▸ **SHORT PROBLEM**: Reproduce each of the following lines verbatim, in the same order.

▸ **MATERIAL**:
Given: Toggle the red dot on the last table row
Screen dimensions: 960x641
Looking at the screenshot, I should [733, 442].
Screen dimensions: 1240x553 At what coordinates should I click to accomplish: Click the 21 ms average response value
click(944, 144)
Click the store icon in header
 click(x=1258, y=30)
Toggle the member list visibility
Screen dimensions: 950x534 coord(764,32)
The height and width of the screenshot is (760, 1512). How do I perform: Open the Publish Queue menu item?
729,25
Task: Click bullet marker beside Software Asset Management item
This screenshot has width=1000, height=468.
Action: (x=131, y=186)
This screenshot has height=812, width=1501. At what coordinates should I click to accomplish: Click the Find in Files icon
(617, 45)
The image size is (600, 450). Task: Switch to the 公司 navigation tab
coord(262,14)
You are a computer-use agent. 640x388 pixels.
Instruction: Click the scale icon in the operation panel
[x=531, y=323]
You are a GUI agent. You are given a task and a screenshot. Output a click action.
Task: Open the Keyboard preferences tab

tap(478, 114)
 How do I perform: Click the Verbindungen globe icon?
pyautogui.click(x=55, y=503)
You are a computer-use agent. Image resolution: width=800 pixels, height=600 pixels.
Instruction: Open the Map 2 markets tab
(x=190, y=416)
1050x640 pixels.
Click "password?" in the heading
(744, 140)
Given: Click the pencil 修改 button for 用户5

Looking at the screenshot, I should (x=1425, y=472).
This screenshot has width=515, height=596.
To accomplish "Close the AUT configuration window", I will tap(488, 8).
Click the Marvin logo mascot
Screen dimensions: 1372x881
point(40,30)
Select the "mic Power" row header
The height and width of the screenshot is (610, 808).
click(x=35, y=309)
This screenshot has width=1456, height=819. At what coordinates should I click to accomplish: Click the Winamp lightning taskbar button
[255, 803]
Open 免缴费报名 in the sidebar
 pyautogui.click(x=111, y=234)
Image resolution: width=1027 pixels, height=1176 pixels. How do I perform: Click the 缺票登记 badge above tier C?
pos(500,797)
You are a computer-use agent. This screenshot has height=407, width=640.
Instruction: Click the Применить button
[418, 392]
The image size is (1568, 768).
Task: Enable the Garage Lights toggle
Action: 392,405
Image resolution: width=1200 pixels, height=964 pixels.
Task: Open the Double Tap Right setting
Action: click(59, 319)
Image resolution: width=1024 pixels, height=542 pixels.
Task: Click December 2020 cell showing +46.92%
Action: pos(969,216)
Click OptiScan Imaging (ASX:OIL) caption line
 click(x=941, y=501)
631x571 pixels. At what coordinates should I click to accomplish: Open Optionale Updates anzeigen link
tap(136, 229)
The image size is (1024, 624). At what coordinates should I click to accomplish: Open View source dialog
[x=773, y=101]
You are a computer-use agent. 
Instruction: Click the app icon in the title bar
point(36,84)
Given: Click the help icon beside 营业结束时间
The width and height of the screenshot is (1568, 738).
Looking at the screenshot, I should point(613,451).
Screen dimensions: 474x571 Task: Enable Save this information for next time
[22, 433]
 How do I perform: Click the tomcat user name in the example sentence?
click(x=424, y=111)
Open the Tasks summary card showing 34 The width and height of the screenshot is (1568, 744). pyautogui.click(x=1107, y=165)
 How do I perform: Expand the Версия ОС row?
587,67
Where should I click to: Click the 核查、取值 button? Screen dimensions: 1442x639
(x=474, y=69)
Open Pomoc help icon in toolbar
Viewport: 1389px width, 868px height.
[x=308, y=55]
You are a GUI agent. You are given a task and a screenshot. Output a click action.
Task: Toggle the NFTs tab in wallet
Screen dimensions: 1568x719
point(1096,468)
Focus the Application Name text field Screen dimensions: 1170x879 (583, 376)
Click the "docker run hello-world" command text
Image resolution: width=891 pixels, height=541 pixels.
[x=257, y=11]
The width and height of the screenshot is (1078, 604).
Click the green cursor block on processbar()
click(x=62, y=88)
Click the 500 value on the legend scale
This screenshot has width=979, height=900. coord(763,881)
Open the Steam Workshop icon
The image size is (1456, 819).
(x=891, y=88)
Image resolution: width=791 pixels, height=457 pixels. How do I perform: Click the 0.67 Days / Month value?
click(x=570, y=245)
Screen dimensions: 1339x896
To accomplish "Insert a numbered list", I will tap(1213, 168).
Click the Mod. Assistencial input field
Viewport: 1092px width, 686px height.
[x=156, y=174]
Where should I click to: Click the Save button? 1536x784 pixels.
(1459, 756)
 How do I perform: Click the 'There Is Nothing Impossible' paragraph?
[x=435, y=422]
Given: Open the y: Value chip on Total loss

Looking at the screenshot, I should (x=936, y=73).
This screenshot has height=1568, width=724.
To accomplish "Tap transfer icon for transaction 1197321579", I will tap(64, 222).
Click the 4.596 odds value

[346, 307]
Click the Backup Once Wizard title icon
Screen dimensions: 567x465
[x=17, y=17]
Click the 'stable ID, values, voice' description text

▸ **TASK RESPONSE**:
Given: Toggle the red dot on the last table row
Screen dimensions: 960x641
Looking at the screenshot, I should [733, 442].
Screen dimensions: 1240x553 At what coordinates should I click to accomplish: Click the 21 ms average response value
click(944, 144)
Click the store icon in header
 click(x=1258, y=30)
Toggle the member list visibility
Screen dimensions: 950x534 coord(764,32)
The height and width of the screenshot is (760, 1512). How do I perform: Open the Publish Queue menu item?
729,25
Task: Click bullet marker beside Software Asset Management item
This screenshot has width=1000, height=468.
Action: (x=131, y=186)
This screenshot has height=812, width=1501. At what coordinates should I click to accomplish: Click the Find in Files icon
(617, 45)
The image size is (600, 450). Task: Switch to the 公司 navigation tab
coord(262,14)
You are a computer-use agent. 640x388 pixels.
Instruction: Click the scale icon in the operation panel
[x=531, y=323]
You are a GUI agent. You are given a task and a screenshot. Output a click action.
Task: Open the Keyboard preferences tab

tap(478, 114)
 How do I perform: Click the Verbindungen globe icon?
pyautogui.click(x=55, y=503)
You are a computer-use agent. Image resolution: width=800 pixels, height=600 pixels.
Instruction: Open the Map 2 markets tab
(x=190, y=416)
1050x640 pixels.
Click "password?" in the heading
(744, 140)
Given: Click the pencil 修改 button for 用户5

Looking at the screenshot, I should (x=1425, y=472).
This screenshot has width=515, height=596.
To accomplish "Close the AUT configuration window", I will tap(488, 8).
Click the Marvin logo mascot
Screen dimensions: 1372x881
point(40,30)
Select the "mic Power" row header
The height and width of the screenshot is (610, 808).
click(x=35, y=309)
This screenshot has width=1456, height=819. At what coordinates should I click to accomplish: Click the Winamp lightning taskbar button
[255, 803]
Open 免缴费报名 in the sidebar
 pyautogui.click(x=111, y=234)
Image resolution: width=1027 pixels, height=1176 pixels. How do I perform: Click the 缺票登记 badge above tier C?
pos(500,797)
You are a computer-use agent. This screenshot has height=407, width=640.
Instruction: Click the Применить button
[418, 392]
The image size is (1568, 768).
Task: Enable the Garage Lights toggle
Action: 392,405
Image resolution: width=1200 pixels, height=964 pixels.
Task: Open the Double Tap Right setting
Action: click(59, 319)
Image resolution: width=1024 pixels, height=542 pixels.
Task: Click December 2020 cell showing +46.92%
Action: pos(969,216)
Click OptiScan Imaging (ASX:OIL) caption line
 click(x=941, y=501)
631x571 pixels. At what coordinates should I click to accomplish: Open Optionale Updates anzeigen link
tap(136, 229)
The image size is (1024, 624). At what coordinates should I click to accomplish: Open View source dialog
[x=773, y=101]
You are a computer-use agent. 
Instruction: Click the app icon in the title bar
point(36,84)
Given: Click the help icon beside 营业结束时间
The width and height of the screenshot is (1568, 738).
Looking at the screenshot, I should point(613,451).
Screen dimensions: 474x571 Task: Enable Save this information for next time
[22, 433]
 How do I perform: Click the tomcat user name in the example sentence?
click(x=424, y=111)
Open the Tasks summary card showing 34 The width and height of the screenshot is (1568, 744). pyautogui.click(x=1107, y=165)
 How do I perform: Expand the Версия ОС row?
587,67
Where should I click to: Click the 核查、取值 button? Screen dimensions: 1442x639
(x=474, y=69)
Open Pomoc help icon in toolbar
Viewport: 1389px width, 868px height.
[x=308, y=55]
You are a GUI agent. You are given a task and a screenshot. Output a click action.
Task: Toggle the NFTs tab in wallet
Screen dimensions: 1568x719
point(1096,468)
Focus the Application Name text field Screen dimensions: 1170x879 (583, 376)
Click the "docker run hello-world" command text
Image resolution: width=891 pixels, height=541 pixels.
[x=257, y=11]
The width and height of the screenshot is (1078, 604).
Click the green cursor block on processbar()
click(x=62, y=88)
Click the 500 value on the legend scale
This screenshot has width=979, height=900. coord(763,881)
Open the Steam Workshop icon
The image size is (1456, 819).
(x=891, y=88)
Image resolution: width=791 pixels, height=457 pixels. How do I perform: Click the 0.67 Days / Month value?
click(x=570, y=245)
Screen dimensions: 1339x896
To accomplish "Insert a numbered list", I will tap(1213, 168).
Click the Mod. Assistencial input field
Viewport: 1092px width, 686px height.
[x=156, y=174]
Where should I click to: Click the Save button? 1536x784 pixels.
(1459, 756)
 How do I perform: Click the 'There Is Nothing Impossible' paragraph?
[x=435, y=422]
Given: Open the y: Value chip on Total loss

Looking at the screenshot, I should (x=936, y=73).
This screenshot has height=1568, width=724.
To accomplish "Tap transfer icon for transaction 1197321579", I will tap(64, 222).
Click the 4.596 odds value

[346, 307]
Click the Backup Once Wizard title icon
Screen dimensions: 567x465
[x=17, y=17]
Click the 'stable ID, values, voice' description text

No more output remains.